Given a string which consists of lowercase or uppercase letters, find the length of the longest palindromes that can be built with those letters.

This is case sensitive, for example “Aa” is not considered a palindrome here.

Note:

  • Assume the length of given string will not exceed 1,010.

Example 1:

Input: s = “abccccdd”

Output: 7

Explanation:

  • One longest palindrome that can be built is “dccaccd”, whose length is 7.

1. Greedy [O(N), O(1)]

Intuition

A palindrome consists of letters with equal partners, plus possibly a unique center (without a partner). The letter i from the left has its partner i from the right. For example in ‘abcba’, ‘aa’ and ‘bb’ are partners, and ‘c’ is a unique center.

Imagine we built our palindrome.

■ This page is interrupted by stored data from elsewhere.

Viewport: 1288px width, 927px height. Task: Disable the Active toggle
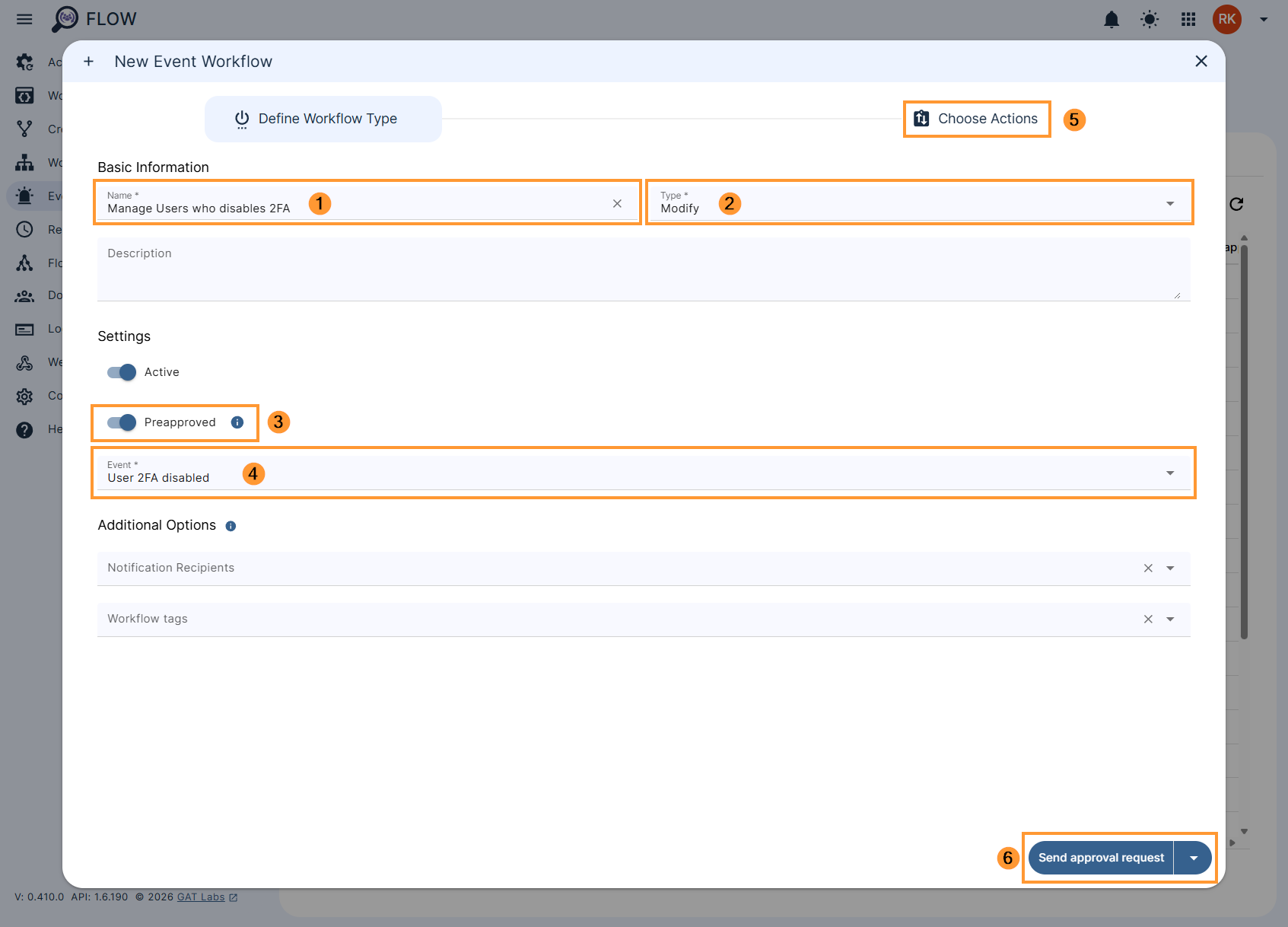click(x=121, y=372)
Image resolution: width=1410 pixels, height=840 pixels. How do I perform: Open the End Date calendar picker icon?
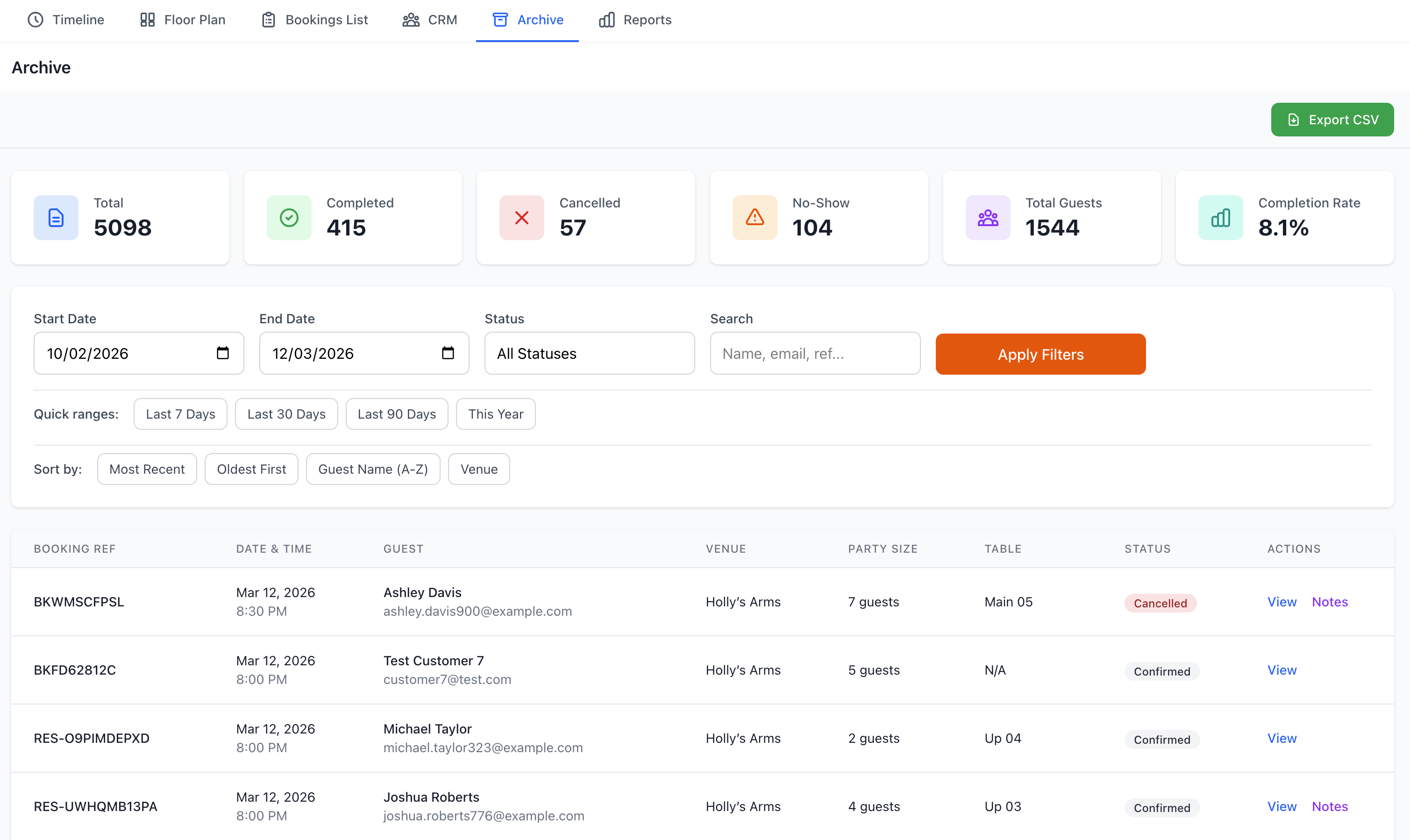[x=448, y=353]
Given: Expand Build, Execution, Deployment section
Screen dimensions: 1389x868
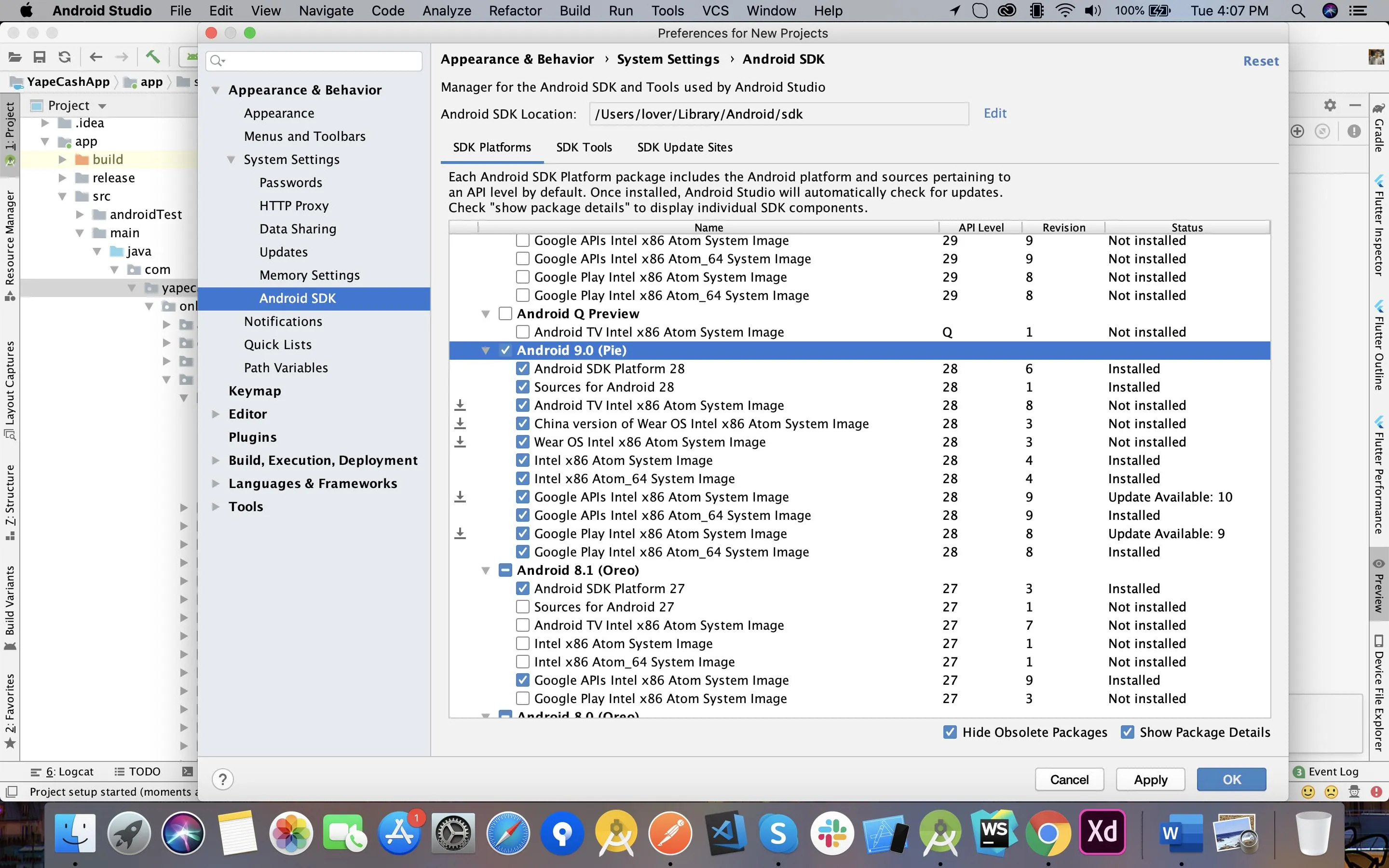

It consists of as many partnered letters as possible, plus a unique center if possible. This motivates a greedy approach.

Algorithm

For each letter, say it occurs v times. We know we have v // 2 * 2 letters that can be partnered for sure. For example, if we have ‘aaaaa’, then we could have ‘aaaa’ partnered, which is 5 // 2 * 2 = 4 letters partnered.

At the end, if there was any v % 2 == 1, then that letter could have been a unique center. Otherwise, every letter was partnered. To perform this check, we will check for v % 2 == 1 and ans % 2 == 0, the latter meaning we haven’t yet added a unique center to the answer.

[7]:

import collections

class Solution1(object):
    """
    Time: O(N), where N is the length of s. We need to count each letter.
    Space: O(1), the space for our count, as the alphabet size of s is fixed.
           We should also consider that in a bit complexity model,
           technically we need O(LogN) bits to store the count values.
    """
    def longestPalindrome(self, s):
        """
        :type s: str
        :rtype: int
        """
        ans = 0
        for v in collections.Counter(s).values():
            ans += v // 2 * 2
            if ans % 2 == 0 and v % 2 == 1:
                ans += 1
        return ans

[8]:

sol = Solution1()
s = "abccccdd"
assert sol.longestPalindrome(s) == 7

2. [O(N), O(1)]

[9]:

import collections

class Solution2(object):
    """
    Time: O(N)
    Space: O(1)
    """
    def longestPalindrome(self, s):
        """
        :type s: str
        :rtype: int
        """
        odds = 0
        for k, v in collections.Counter(s).items():
            odds += v & 1

        return len(s) - odds + int(odds > 0)

[11]:

s = Solution2()
s = "abccccdd"
assert sol.longestPalindrome(s) == 7

[12]:

import collections

class Solution3(object):

    def longestPalindrome2(self, s):
        """
        :type s: str
        :rtype: int
        """
        odds = sum(map(lambda x: x & 1, collections.Counter(s).values()))

        return len(s) - odds + int(odds > 0)

[13]:

s = Solution3()
s = "abccccdd"
assert sol.longestPalindrome(s) == 7